◆ Extracted entries
## BEGIN

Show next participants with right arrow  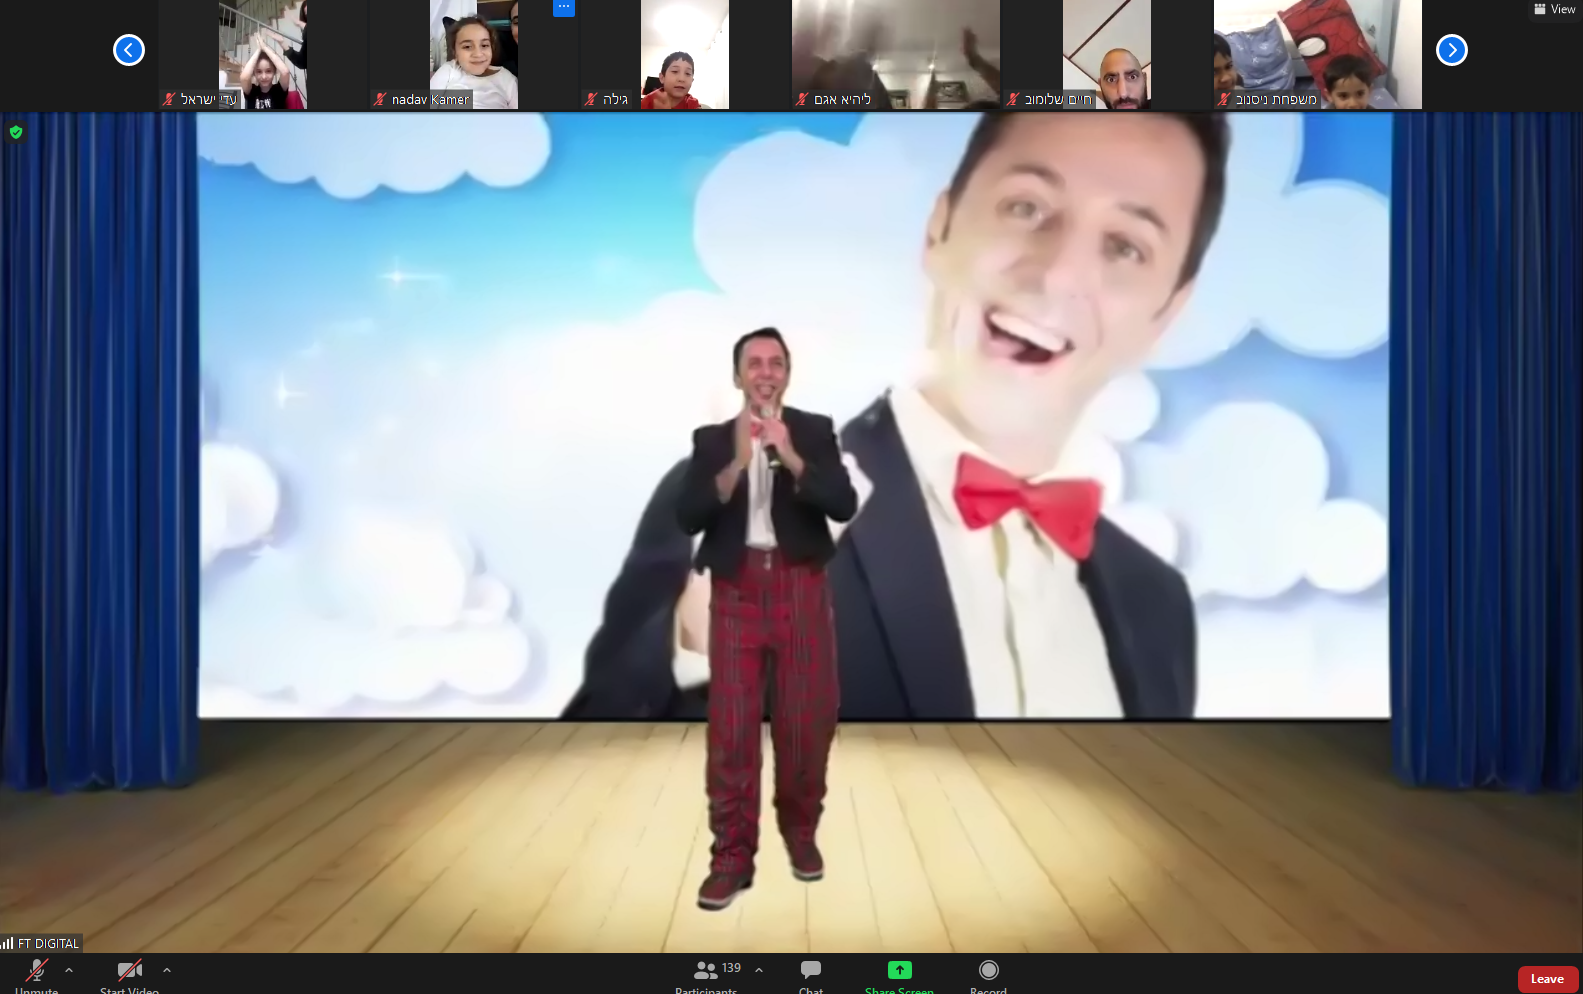tap(1451, 50)
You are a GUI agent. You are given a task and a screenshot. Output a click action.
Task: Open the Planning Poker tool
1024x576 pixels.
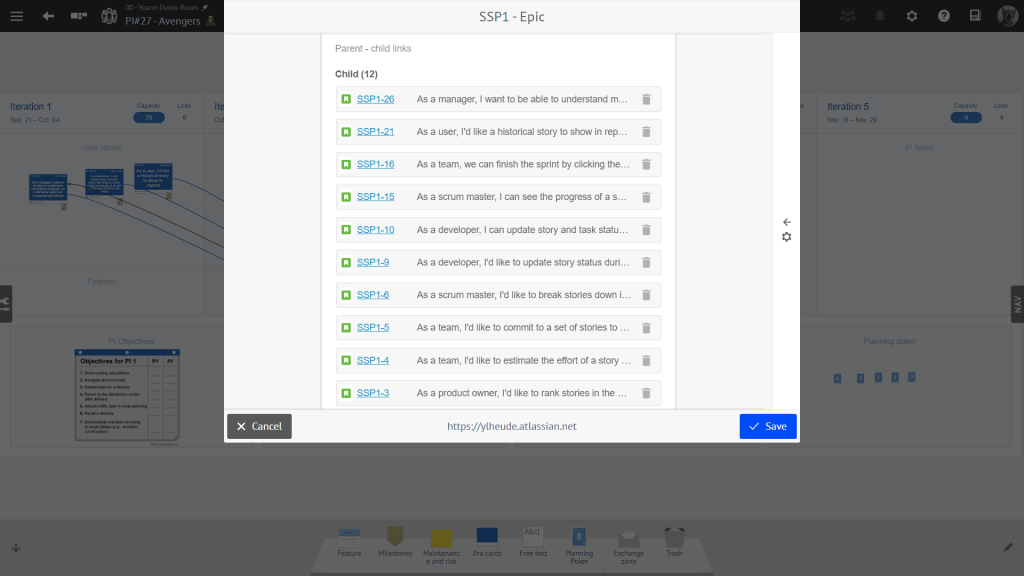pyautogui.click(x=580, y=540)
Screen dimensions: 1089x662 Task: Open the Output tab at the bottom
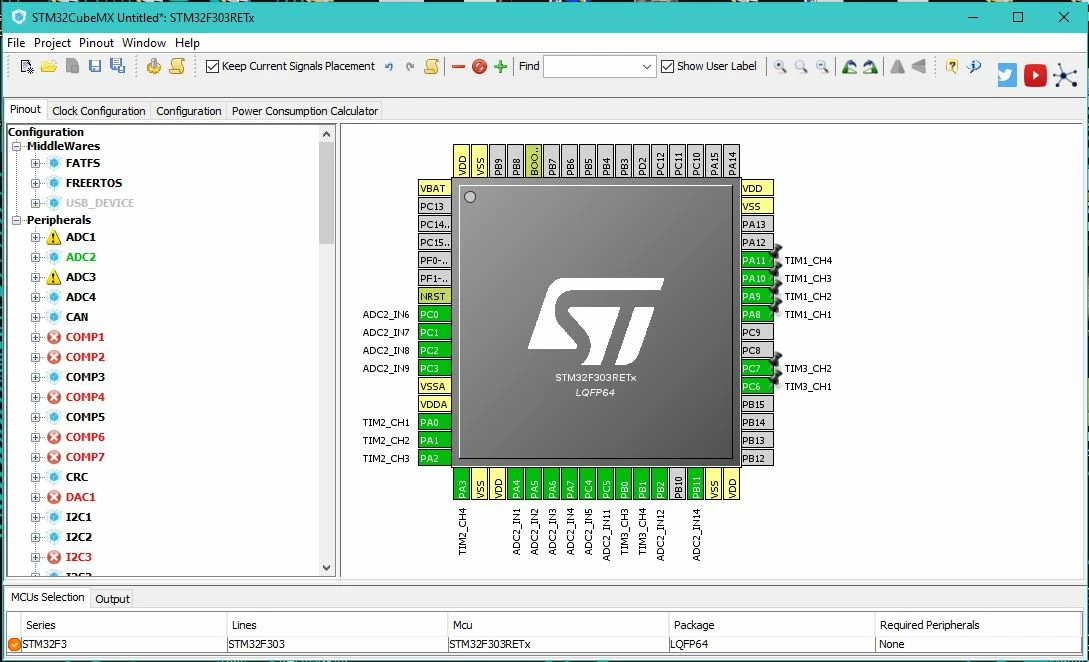click(112, 599)
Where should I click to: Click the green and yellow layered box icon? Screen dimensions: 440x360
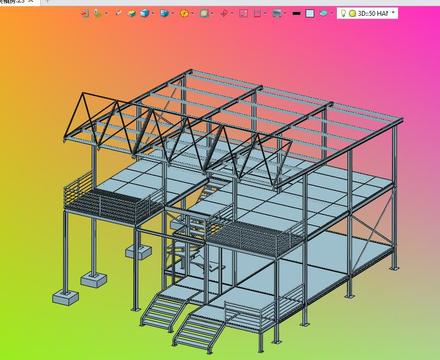132,13
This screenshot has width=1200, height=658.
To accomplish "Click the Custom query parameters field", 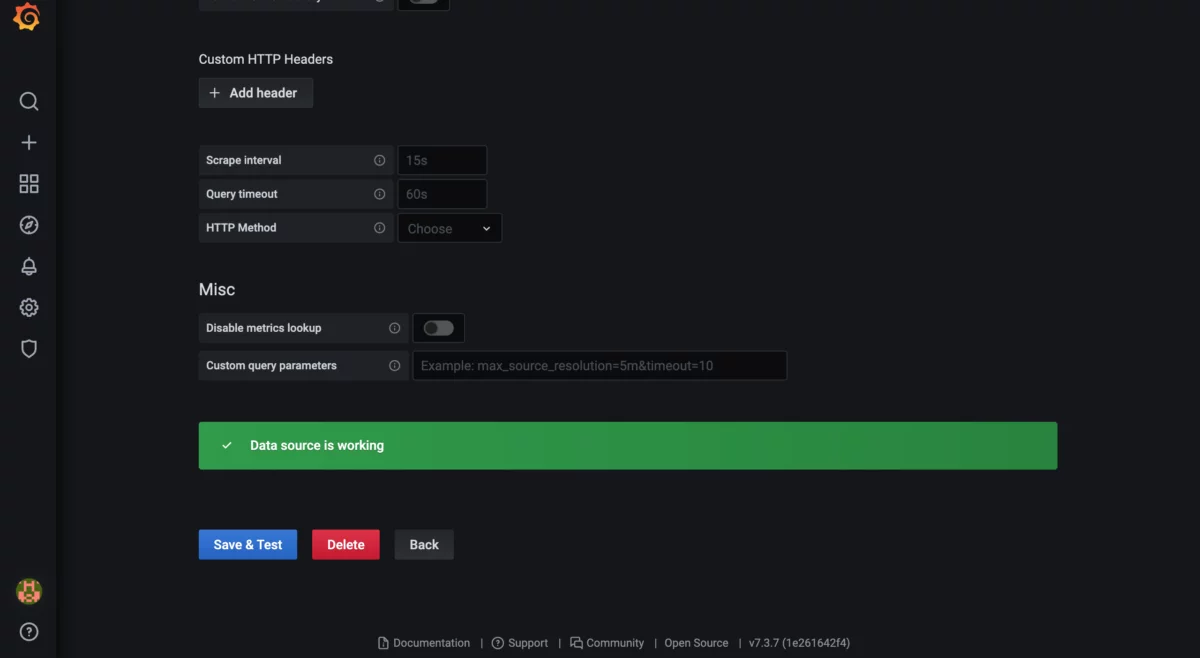I will coord(599,365).
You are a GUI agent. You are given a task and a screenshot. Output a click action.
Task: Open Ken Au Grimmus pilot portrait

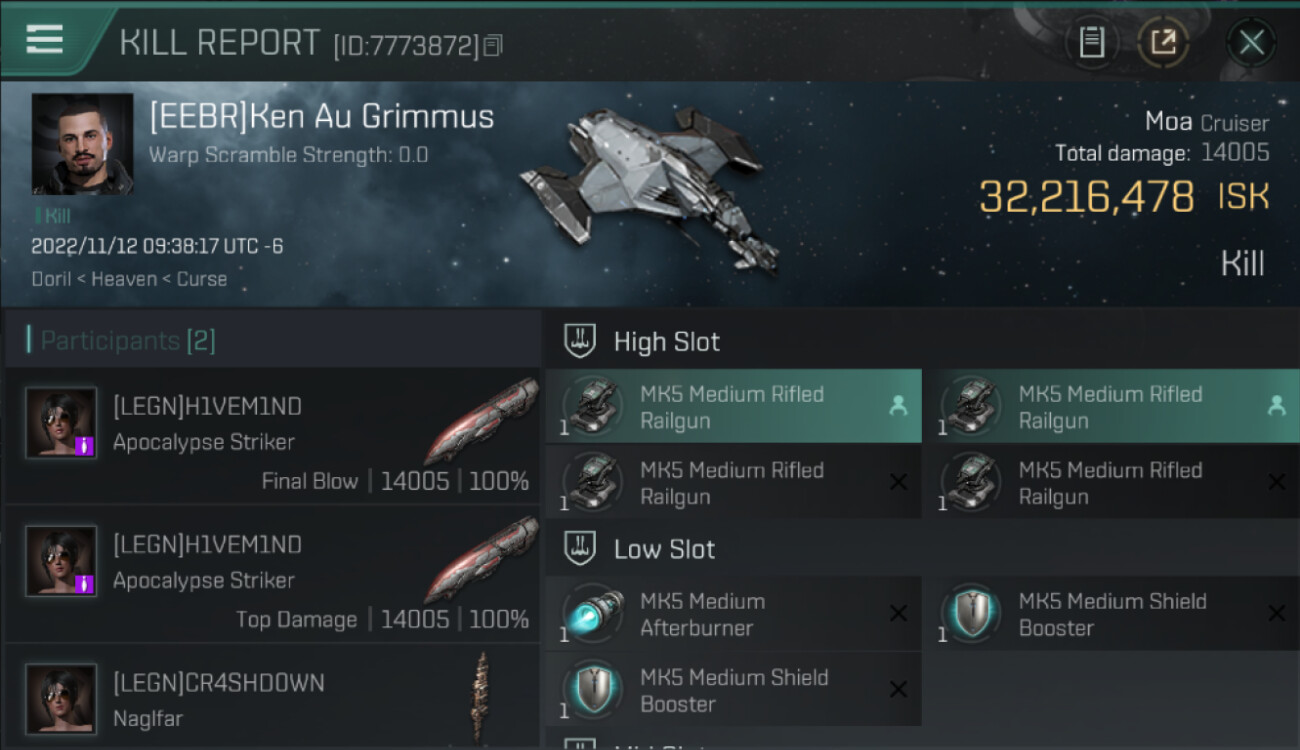(82, 144)
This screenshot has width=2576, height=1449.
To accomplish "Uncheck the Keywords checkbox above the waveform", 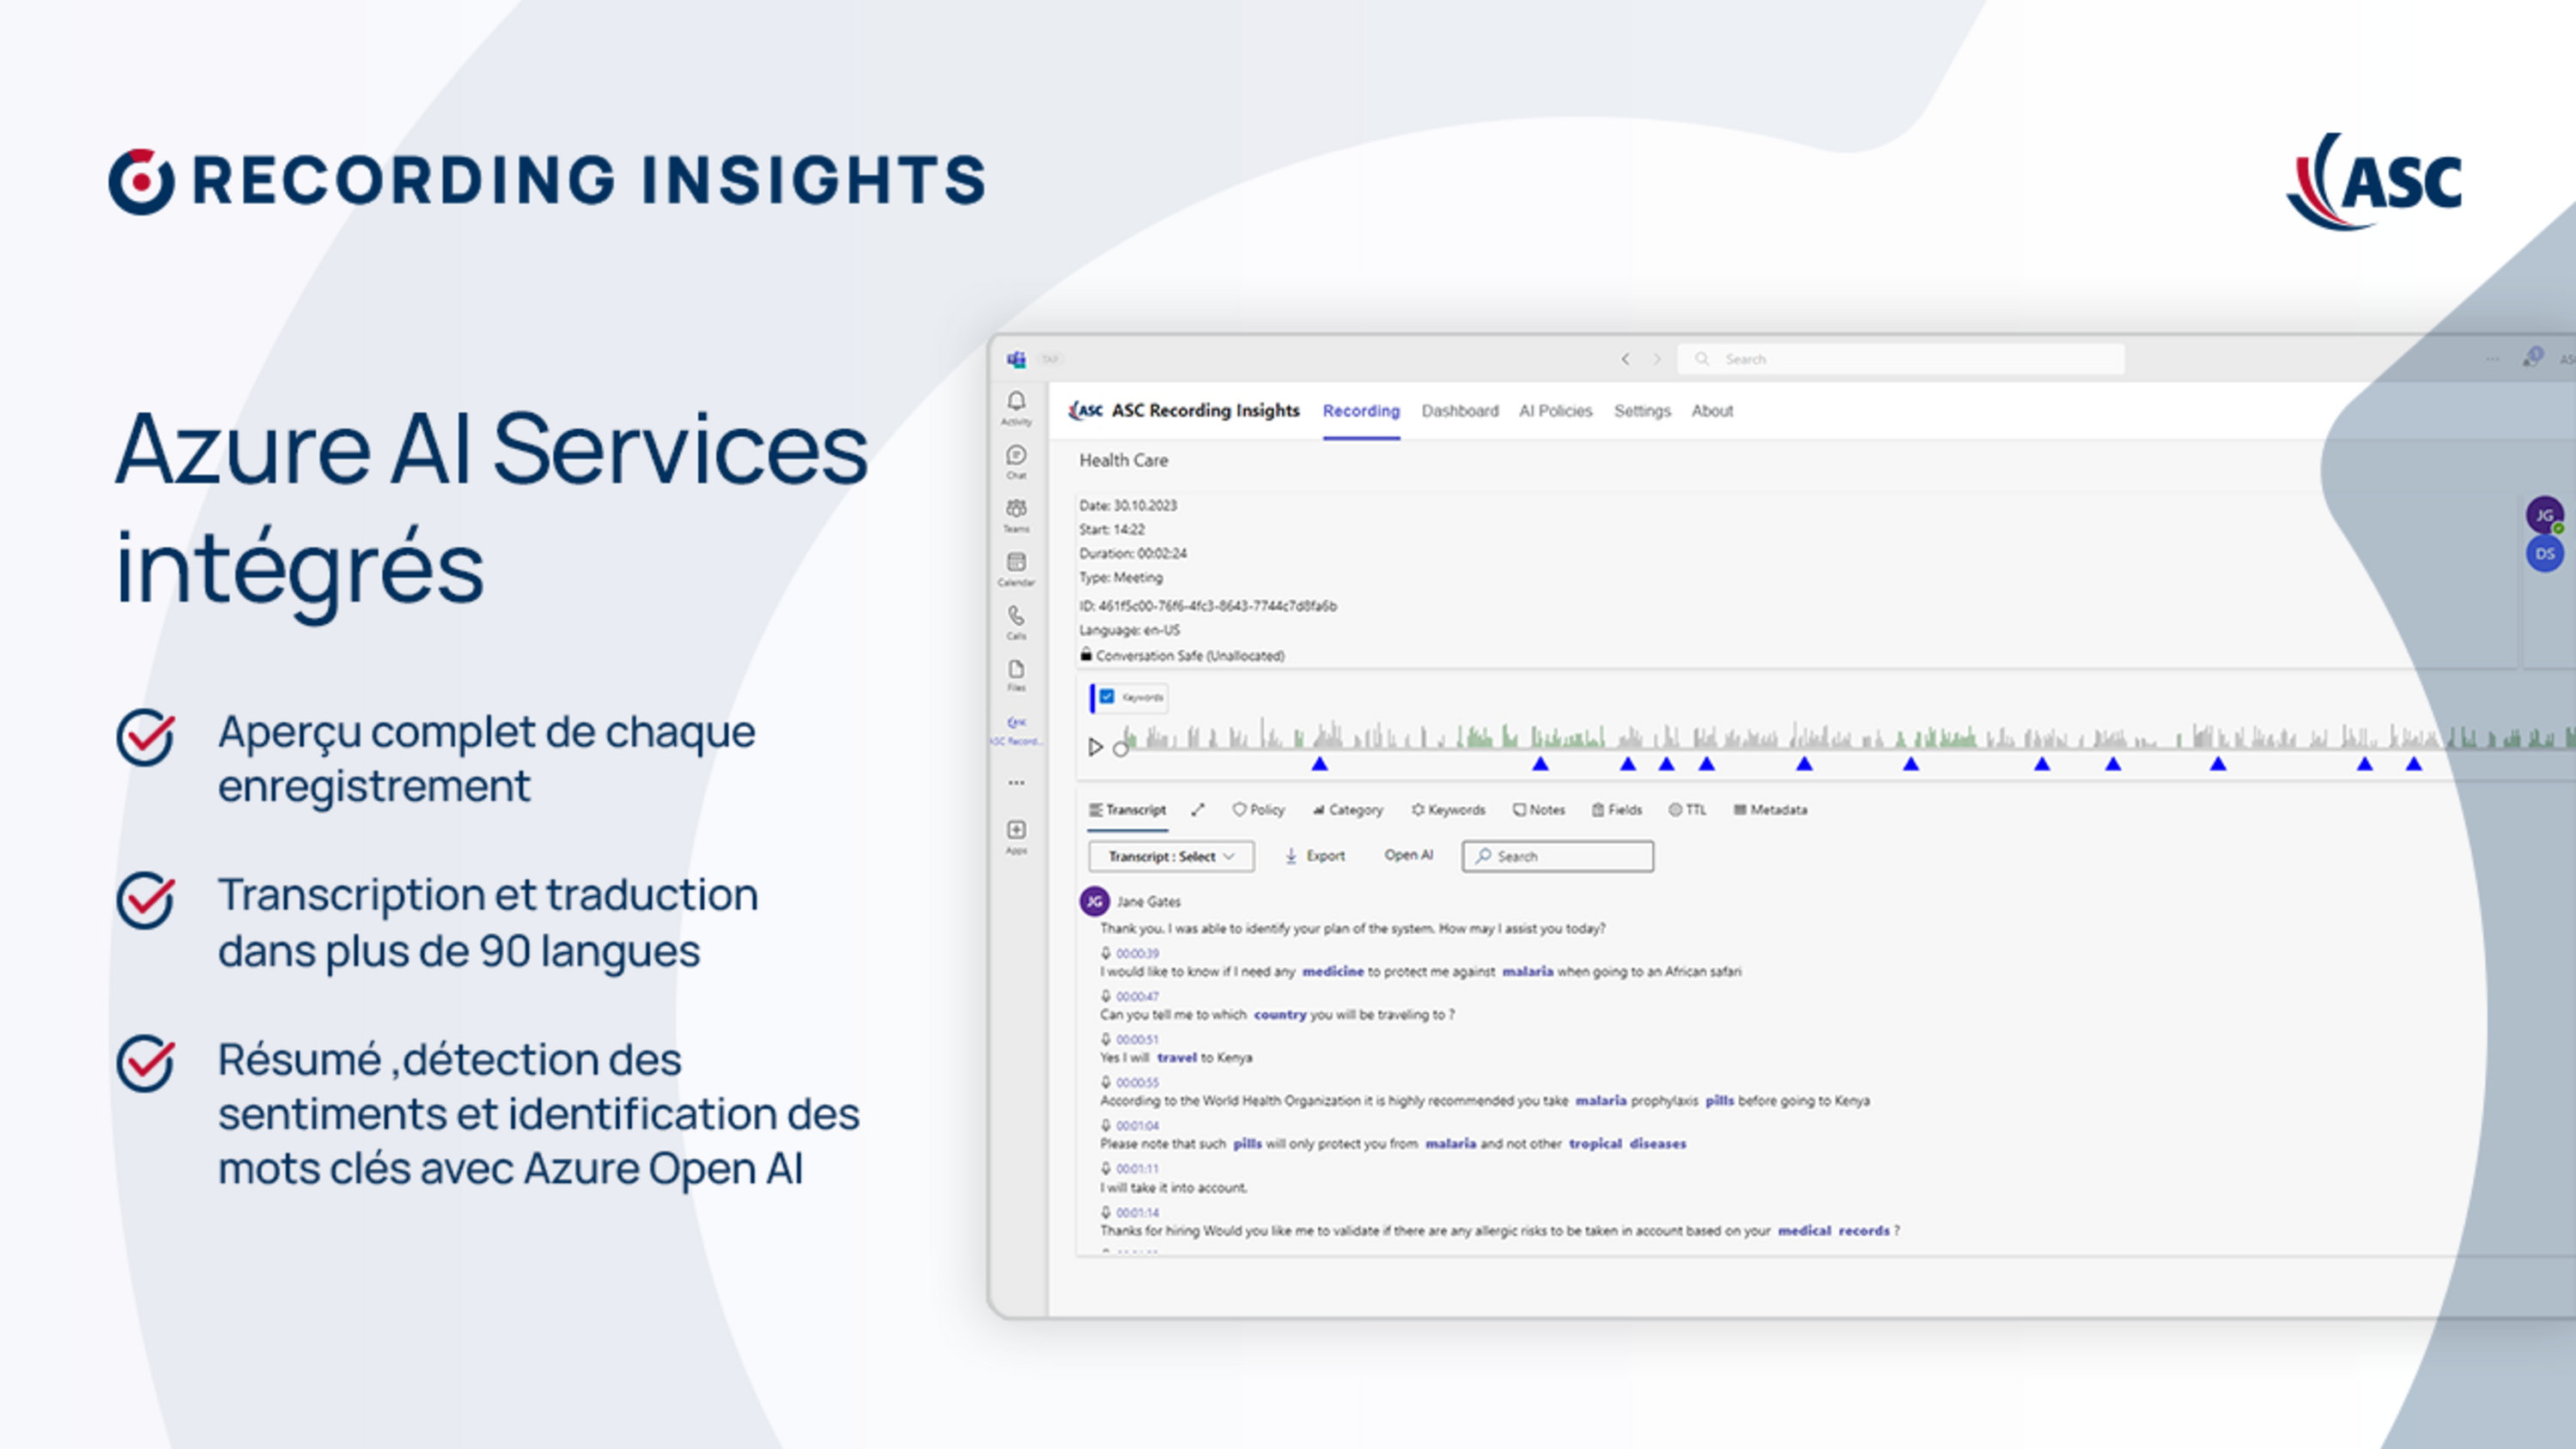I will [x=1106, y=698].
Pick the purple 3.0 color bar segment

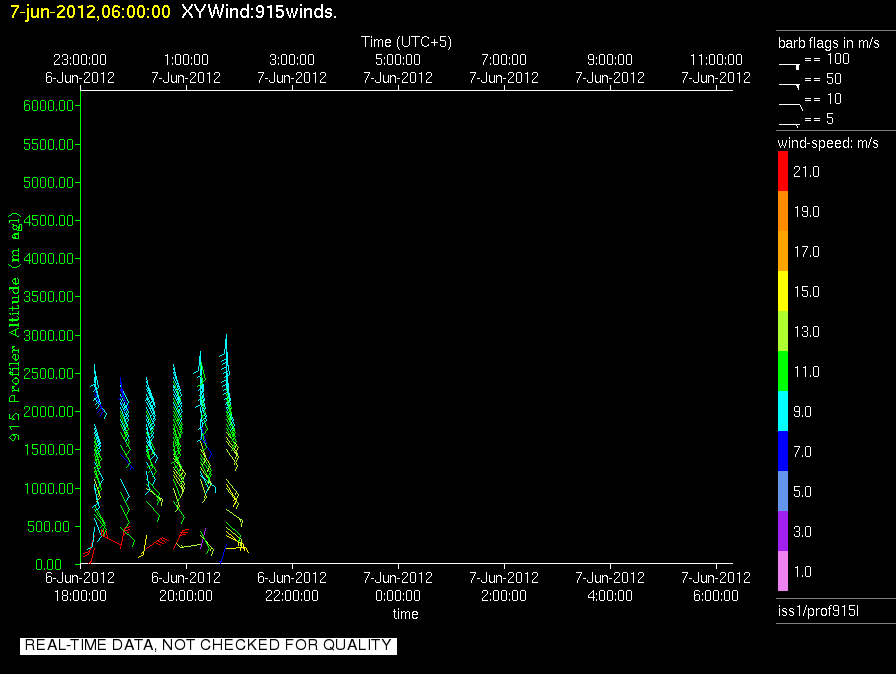coord(783,532)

## END

Please copy out every line in the records above that contains the word "Open", treating uppercase and lowercase as different.

◆ Written response
Task: Open the Planning Poker tool
Screen dimensions: 1089x662 Task: Open the Output tab at the bottom
Task: Open Ken Au Grimmus pilot portrait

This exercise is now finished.